▸ Assigned task: Only one stretch of the data below is wanted: the lines starting at the one with "Enter Me to Win (111, 245)" and ending at the one with "Kiss on the", both included, given again exactly.

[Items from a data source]
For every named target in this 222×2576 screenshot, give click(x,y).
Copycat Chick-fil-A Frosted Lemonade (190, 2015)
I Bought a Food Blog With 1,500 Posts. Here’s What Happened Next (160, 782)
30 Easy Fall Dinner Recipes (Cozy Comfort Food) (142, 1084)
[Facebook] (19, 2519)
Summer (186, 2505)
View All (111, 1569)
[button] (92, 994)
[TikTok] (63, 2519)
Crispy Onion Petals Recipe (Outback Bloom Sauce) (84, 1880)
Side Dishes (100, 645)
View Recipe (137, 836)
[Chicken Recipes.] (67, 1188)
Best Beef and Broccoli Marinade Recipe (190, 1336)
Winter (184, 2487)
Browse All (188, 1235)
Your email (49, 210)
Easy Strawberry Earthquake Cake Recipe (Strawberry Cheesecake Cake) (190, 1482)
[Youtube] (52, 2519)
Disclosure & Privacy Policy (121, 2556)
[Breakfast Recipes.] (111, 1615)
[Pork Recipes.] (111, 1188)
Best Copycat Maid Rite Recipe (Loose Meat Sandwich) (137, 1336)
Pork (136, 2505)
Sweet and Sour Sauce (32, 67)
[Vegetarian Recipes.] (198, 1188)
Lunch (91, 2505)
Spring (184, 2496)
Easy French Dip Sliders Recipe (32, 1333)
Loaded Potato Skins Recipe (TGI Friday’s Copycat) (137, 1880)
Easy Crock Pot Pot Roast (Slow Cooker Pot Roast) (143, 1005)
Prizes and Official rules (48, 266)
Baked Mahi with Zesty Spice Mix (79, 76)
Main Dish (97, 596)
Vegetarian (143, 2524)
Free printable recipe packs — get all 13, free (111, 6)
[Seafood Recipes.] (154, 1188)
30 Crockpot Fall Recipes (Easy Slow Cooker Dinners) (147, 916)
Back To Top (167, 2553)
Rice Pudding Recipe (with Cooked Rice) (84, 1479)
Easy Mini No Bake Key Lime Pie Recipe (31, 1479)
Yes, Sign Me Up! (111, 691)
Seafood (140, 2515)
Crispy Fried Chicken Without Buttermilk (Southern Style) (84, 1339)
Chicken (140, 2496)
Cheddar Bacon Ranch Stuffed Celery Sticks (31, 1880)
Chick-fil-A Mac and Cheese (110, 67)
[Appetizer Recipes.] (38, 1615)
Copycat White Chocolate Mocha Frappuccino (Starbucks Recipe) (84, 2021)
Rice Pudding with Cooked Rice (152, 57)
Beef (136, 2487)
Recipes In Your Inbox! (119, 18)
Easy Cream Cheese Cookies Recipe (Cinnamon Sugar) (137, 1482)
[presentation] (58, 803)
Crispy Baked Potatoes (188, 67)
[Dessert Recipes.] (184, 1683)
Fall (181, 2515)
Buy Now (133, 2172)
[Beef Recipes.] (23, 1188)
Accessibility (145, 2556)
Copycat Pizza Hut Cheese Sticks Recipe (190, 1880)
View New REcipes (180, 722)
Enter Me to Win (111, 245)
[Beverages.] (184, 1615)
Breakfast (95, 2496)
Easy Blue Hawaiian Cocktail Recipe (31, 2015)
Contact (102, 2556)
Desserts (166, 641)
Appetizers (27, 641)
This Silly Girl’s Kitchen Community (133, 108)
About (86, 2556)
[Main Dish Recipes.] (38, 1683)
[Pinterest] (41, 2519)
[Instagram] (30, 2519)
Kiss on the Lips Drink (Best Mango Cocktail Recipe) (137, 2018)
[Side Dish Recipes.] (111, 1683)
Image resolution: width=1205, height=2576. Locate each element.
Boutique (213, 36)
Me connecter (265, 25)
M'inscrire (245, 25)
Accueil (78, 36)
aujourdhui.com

▸ Result of this exercise:
Enter Me to Win (111, 245)
[Beverages.] (184, 1615)
Breakfast (95, 2496)
Easy Blue Hawaiian Cocktail Recipe (31, 2015)
Contact (102, 2556)
Desserts (166, 641)
Appetizers (27, 641)
This Silly Girl’s Kitchen Community (133, 108)
About (86, 2556)
[Main Dish Recipes.] (38, 1683)
[Pinterest] (41, 2519)
[Instagram] (30, 2519)
Kiss on the Lips Drink (Best Mango Cocktail Recipe) (137, 2018)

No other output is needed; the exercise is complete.